# [PAGE EXTRACT]
'''

Copyright © (left) 2005 Hadhuey, Wikimedia Commons and (right) 2013 Nwben, Flickr https://commons.wikimedia.org/wiki/File:Kohlenstofffasermatte.jpg https://www.flickr.com/photos/nwben/9501941112/in/photostream//?rb=1

One special class of FRP with an incredible strength-to-weight ratio and stiffness is carbon-fiber-reinforced polymers (CFRP; see Figure 4), which have been successfully used to rehabilitate cracked steel structures. CFRP patches provide a solution to avoid the propagation of cracks in steel and concrete structures (see Figure 5). Experimental data indicate that steel mean fatigue life improves substantially using CFRP. The main advantage of CRFP patches over conventional methods is that they require no irreversible modification of the underlying structure.

A photograph of the concrete ceiling of a parking garage shows an example of concrete structures being strengthened by CFRP reinforcement in the form of a three-sided wrap of six beams.

'''

# [INFORMATION PROVIDED]
'''

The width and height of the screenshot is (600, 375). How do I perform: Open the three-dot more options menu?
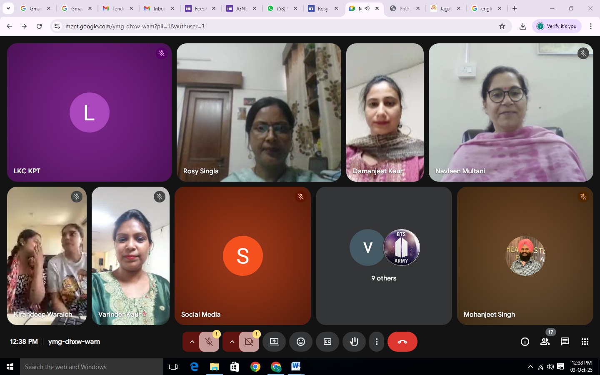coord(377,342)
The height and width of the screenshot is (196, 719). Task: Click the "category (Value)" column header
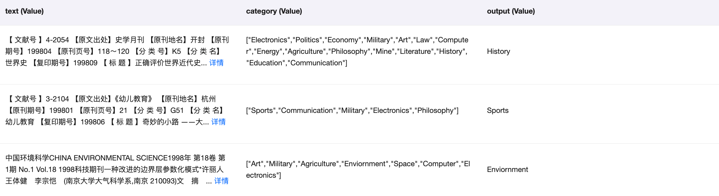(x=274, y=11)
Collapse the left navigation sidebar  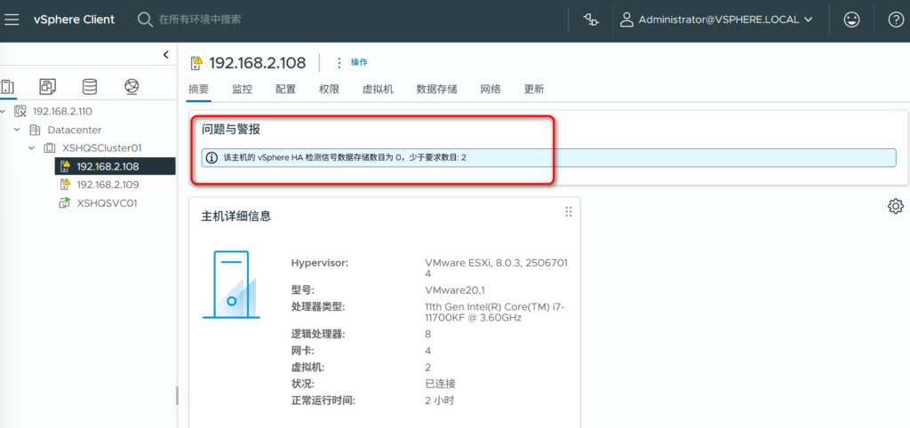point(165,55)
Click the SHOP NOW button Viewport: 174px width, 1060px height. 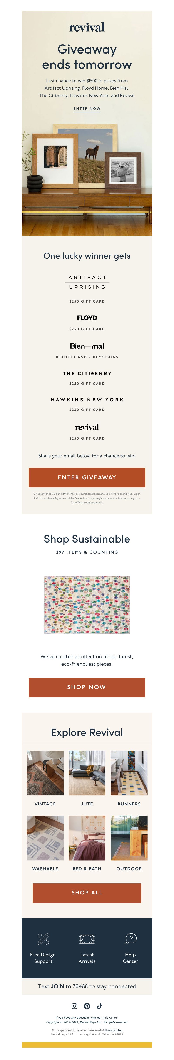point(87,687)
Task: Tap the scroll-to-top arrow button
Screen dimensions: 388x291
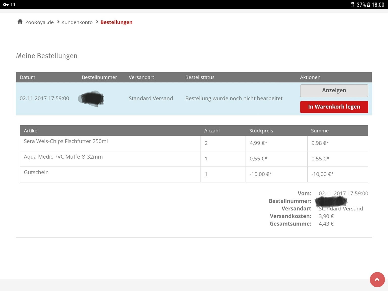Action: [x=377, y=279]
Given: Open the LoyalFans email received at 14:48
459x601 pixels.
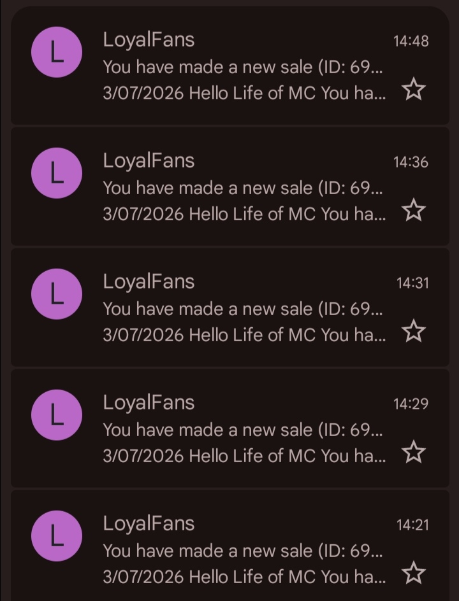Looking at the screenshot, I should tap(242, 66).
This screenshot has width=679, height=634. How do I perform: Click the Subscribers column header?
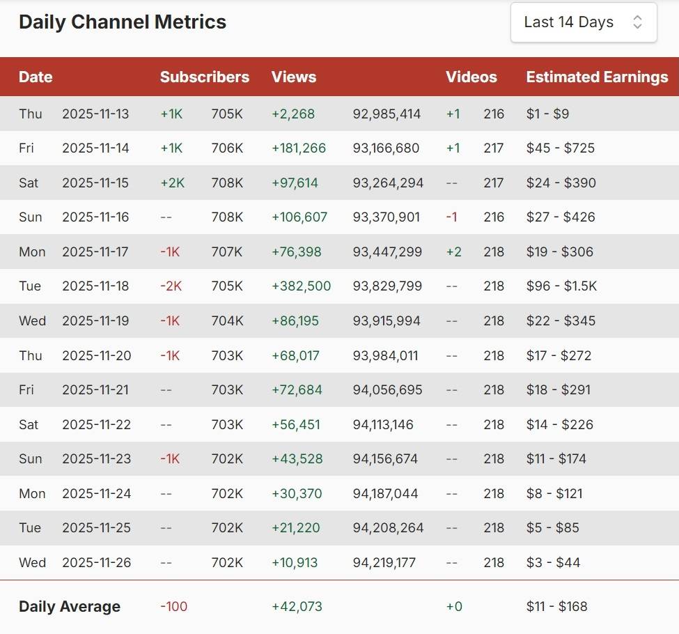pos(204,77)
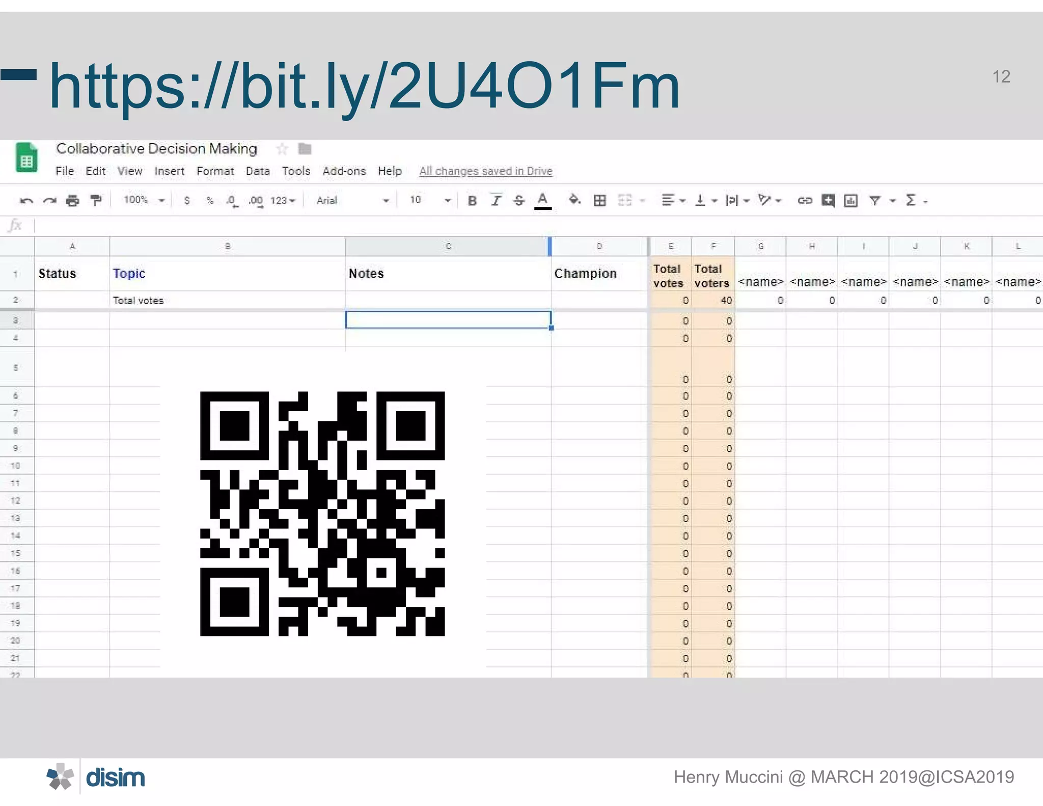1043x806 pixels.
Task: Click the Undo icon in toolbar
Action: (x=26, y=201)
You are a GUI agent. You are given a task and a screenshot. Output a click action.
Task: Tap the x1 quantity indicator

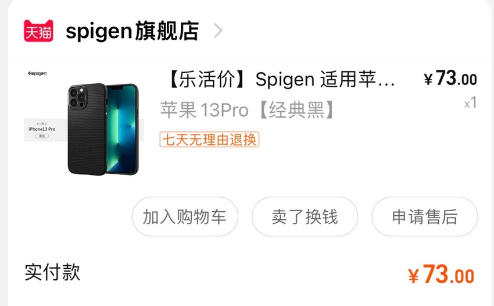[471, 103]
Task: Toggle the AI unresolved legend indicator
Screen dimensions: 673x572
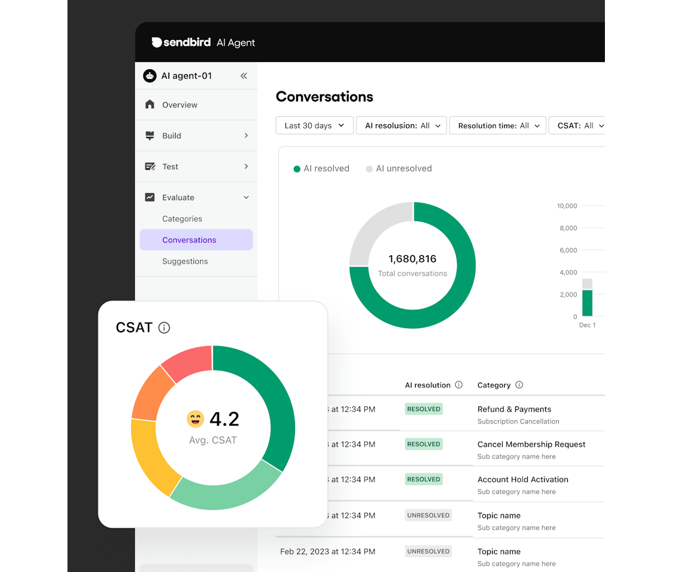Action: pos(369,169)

'''
'''

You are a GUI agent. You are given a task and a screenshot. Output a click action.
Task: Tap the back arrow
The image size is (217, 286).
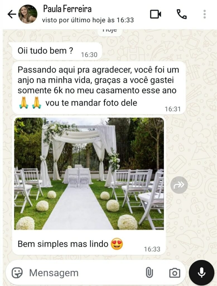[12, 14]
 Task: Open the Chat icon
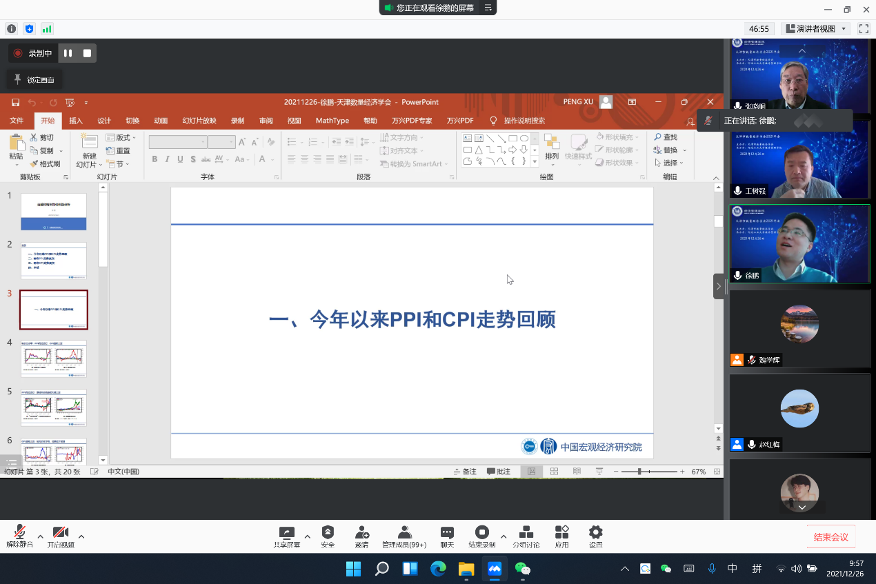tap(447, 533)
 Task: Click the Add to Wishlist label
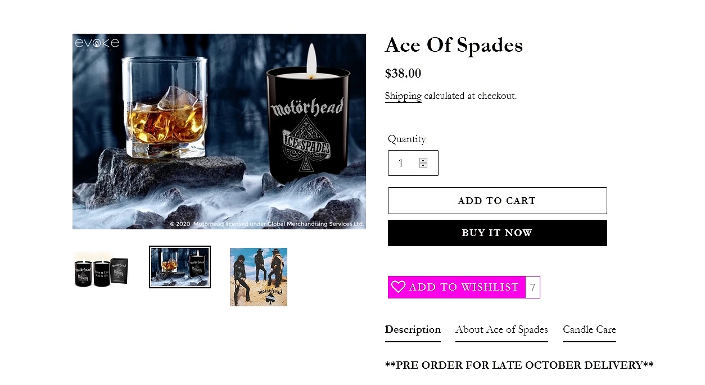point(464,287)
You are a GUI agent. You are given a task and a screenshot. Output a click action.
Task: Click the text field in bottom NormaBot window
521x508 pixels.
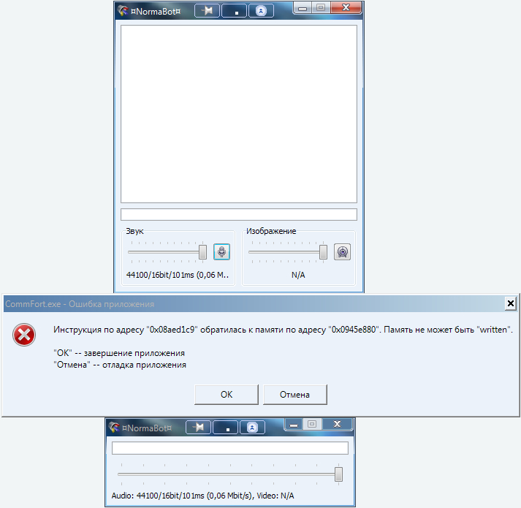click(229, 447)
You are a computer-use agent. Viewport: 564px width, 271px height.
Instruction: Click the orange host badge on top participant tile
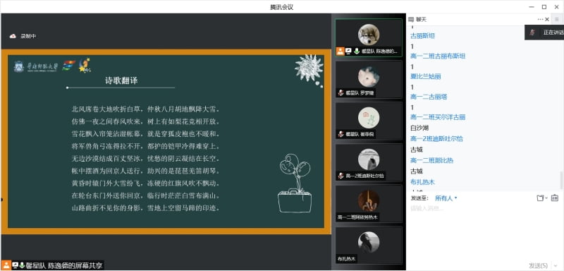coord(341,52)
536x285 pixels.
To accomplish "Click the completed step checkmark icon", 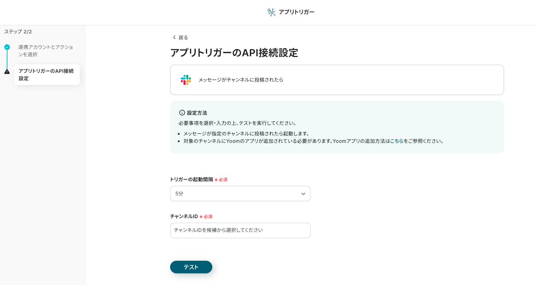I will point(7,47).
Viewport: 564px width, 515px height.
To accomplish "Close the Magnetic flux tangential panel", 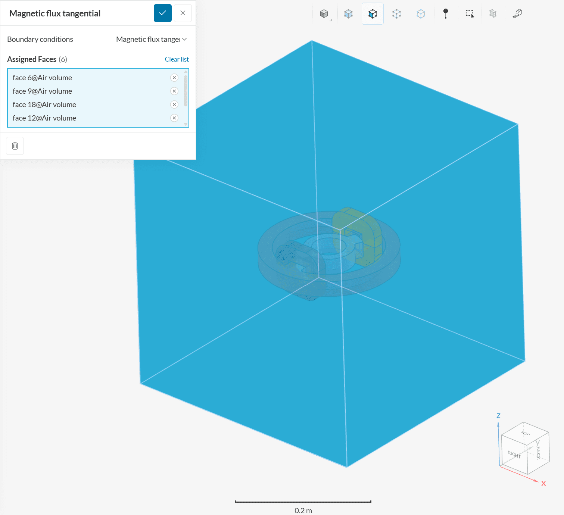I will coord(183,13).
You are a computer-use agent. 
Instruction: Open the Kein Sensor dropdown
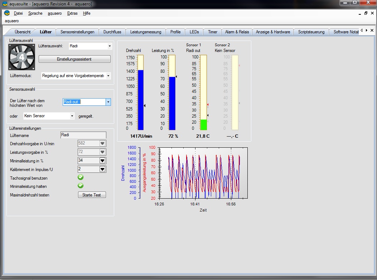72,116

'''
'''

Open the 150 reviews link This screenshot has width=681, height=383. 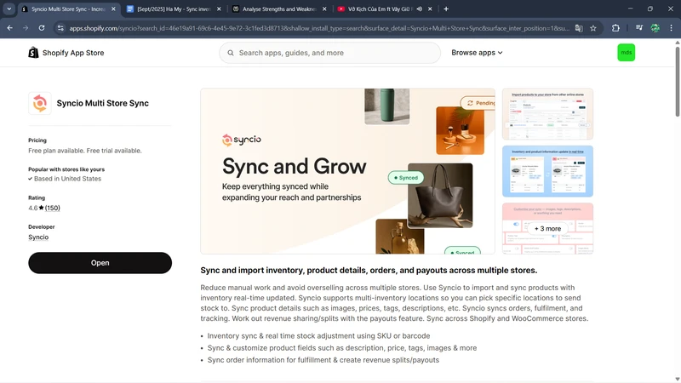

'''

# [SHORT TASK 1]
In the CFRP passage, what do experimental data indicate about steel mean fatigue life when CFRP is used?
# [SHORT TASK 2]
Decide whether each statement agrees with the CFRP passage, and back each yes or no with the deciding words from the passage, quoted exactly. (a) CFRP patches require irreversible modification of the underlying structure. (b) The parking garage ceiling shows CFRP reinforcement as a three-sided wrap of six beams. (c) CFRP has been used to rehabilitate cracked steel structures.
# [SHORT TASK 3]
Reproduce the part of the CFRP passage starting at "One special class" and ending at "of six beams.".

# [WORKED ANSWER 1]
Steel mean fatigue life improves substantially using CFRP.

# [WORKED ANSWER 2]
(a) No: "they require no irreversible modification of the underlying structure."
(b) Yes: "in the form of a three-sided wrap of six beams."
(c) Yes: "have been successfully used to rehabilitate cracked steel structures."

# [WORKED ANSWER 3]
One special class of FRP with an incredible strength-to-weight ratio and stiffness is carbon-fiber-reinforced polymers (CFRP; see Figure 4), which have been successfully used to rehabilitate cracked steel structures. CFRP patches provide a solution to avoid the propagation of cracks in steel and concrete structures (see Figure 5). Experimental data indicate that steel mean fatigue life improves substantially using CFRP. The main advantage of CRFP patches over conventional methods is that they require no irreversible modification of the underlying structure.

A photograph of the concrete ceiling of a parking garage shows an example of concrete structures being strengthened by CFRP reinforcement in the form of a three-sided wrap of six beams.